Halperin Donghi ha muerto
por
Alejandro Moreira
Así
como Jorge Luis Borges es la figura alrededor de la cual se reconfigura el
campo literario en los inicios de la
democracia, la obra Tulio Halperín Donghi, funda la historiografía contemporánea en la
Argentina. Ejemplar, en este caso, es Revolución
y guerra, Formación de una elite
dirigente en la Argentina criolla, libro
que ha diseñado el rostro mismo de nuestro siglo XIX proveyendo el mapa
con el que se haría posible, para sucesivas generaciones de historiadores, enfrentar ese pasado con nuevas preguntas e
instrumentos, al tiempo que desde su edición en 1972 se revelaba como uno de los grandes monumentos historiográficos
del siglo XX, cualquiera sea el criterio o la escala que se asuma. Consagración
unánime ya sea en sus formatos académicos, pedagógicos o también de
divulgación, pero en verdad muy reciente: nadie hubiera imaginado a comienzos
de los años 80 el sitio que esta obra
llegaría a ocupar en nuestra cultura, menos aun que algún día la ministra de
defensa de un gobierno de sesgo peronista obsequiaría un libro de Halperin (La
Argentina y la tormenta del mundo) al jefe de la Fuerza Aérea, como en
efecto ocurrió en el año 2006.

§

> **CONSIGNA A**
Copia las filas tal cual, desde la primera hasta la que contiene "English (809, 82)", incluidas las dos.
El fragmento y las filas no tienen nada que ver entre sí.

§

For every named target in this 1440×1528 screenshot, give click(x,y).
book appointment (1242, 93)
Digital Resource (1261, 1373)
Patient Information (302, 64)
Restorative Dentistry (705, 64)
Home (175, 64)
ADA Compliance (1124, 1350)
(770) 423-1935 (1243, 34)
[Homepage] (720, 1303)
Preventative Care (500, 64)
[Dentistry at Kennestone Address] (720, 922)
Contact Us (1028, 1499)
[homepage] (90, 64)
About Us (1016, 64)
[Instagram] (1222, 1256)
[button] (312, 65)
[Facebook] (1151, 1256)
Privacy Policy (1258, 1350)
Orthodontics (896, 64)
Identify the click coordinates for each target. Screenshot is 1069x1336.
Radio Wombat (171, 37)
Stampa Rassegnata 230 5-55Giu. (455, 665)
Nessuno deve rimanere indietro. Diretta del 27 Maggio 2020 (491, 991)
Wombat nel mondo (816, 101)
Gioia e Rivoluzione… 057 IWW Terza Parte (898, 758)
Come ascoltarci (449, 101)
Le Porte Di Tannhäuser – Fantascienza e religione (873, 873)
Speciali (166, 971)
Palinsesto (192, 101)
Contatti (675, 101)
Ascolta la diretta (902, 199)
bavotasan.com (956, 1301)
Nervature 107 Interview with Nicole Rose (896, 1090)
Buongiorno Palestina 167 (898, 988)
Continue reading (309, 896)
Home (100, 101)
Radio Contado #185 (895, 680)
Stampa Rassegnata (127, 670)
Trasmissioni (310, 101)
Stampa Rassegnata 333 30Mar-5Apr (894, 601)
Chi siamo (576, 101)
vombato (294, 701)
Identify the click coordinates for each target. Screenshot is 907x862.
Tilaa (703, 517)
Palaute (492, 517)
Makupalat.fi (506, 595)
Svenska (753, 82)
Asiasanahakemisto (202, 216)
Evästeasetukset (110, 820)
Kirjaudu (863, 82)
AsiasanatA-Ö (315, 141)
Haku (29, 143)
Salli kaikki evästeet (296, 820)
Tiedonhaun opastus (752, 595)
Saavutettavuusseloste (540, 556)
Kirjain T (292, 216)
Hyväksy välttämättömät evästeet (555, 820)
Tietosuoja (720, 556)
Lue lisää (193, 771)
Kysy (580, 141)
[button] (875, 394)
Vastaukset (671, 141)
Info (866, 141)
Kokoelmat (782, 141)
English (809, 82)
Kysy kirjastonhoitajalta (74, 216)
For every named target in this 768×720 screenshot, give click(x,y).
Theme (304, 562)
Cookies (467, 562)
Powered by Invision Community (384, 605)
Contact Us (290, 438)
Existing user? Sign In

§

> **CONSIGNA B**
Según el fragmento, ¿en qué año se editó "Revolución y guerra"?

> **RESPUESTA A**
For every named target in this 1440×1528 screenshot, give click(x,y).
book appointment (1242, 93)
Digital Resource (1261, 1373)
Patient Information (302, 64)
Restorative Dentistry (705, 64)
Home (175, 64)
ADA Compliance (1124, 1350)
(770) 423-1935 (1243, 34)
[Homepage] (720, 1303)
Preventative Care (500, 64)
[Dentistry at Kennestone Address] (720, 922)
Contact Us (1028, 1499)
[homepage] (90, 64)
About Us (1016, 64)
[Instagram] (1222, 1256)
[button] (312, 65)
[Facebook] (1151, 1256)
Privacy Policy (1258, 1350)
Orthodontics (896, 64)
Identify the click coordinates for each target. Screenshot is 1069x1336.
Radio Wombat (171, 37)
Stampa Rassegnata 230 5-55Giu. (455, 665)
Nessuno deve rimanere indietro. Diretta del 27 Maggio 2020 (491, 991)
Wombat nel mondo (816, 101)
Gioia e Rivoluzione… 057 IWW Terza Parte (898, 758)
Come ascoltarci (449, 101)
Le Porte Di Tannhäuser – Fantascienza e religione (873, 873)
Speciali (166, 971)
Palinsesto (192, 101)
Contatti (675, 101)
Ascolta la diretta (902, 199)
bavotasan.com (956, 1301)
Nervature 107 Interview with Nicole Rose (896, 1090)
Buongiorno Palestina 167 (898, 988)
Continue reading (309, 896)
Home (100, 101)
Radio Contado #185 (895, 680)
Stampa Rassegnata (127, 670)
Trasmissioni (310, 101)
Stampa Rassegnata 333 30Mar-5Apr (894, 601)
Chi siamo (576, 101)
vombato (294, 701)
Identify the click coordinates for each target. Screenshot is 907x862.
Tilaa (703, 517)
Palaute (492, 517)
Makupalat.fi (506, 595)
Svenska (753, 82)
Asiasanahakemisto (202, 216)
Evästeasetukset (110, 820)
Kirjaudu (863, 82)
AsiasanatA-Ö (315, 141)
Haku (29, 143)
Salli kaikki evästeet (296, 820)
Tiedonhaun opastus (752, 595)
Saavutettavuusseloste (540, 556)
Kirjain T (292, 216)
Hyväksy välttämättömät evästeet (555, 820)
Tietosuoja (720, 556)
Lue lisää (193, 771)
Kysy (580, 141)
[button] (875, 394)
Vastaukset (671, 141)
Info (866, 141)
Kokoelmat (782, 141)
English (809, 82)

> **RESPUESTA B**
En 1972.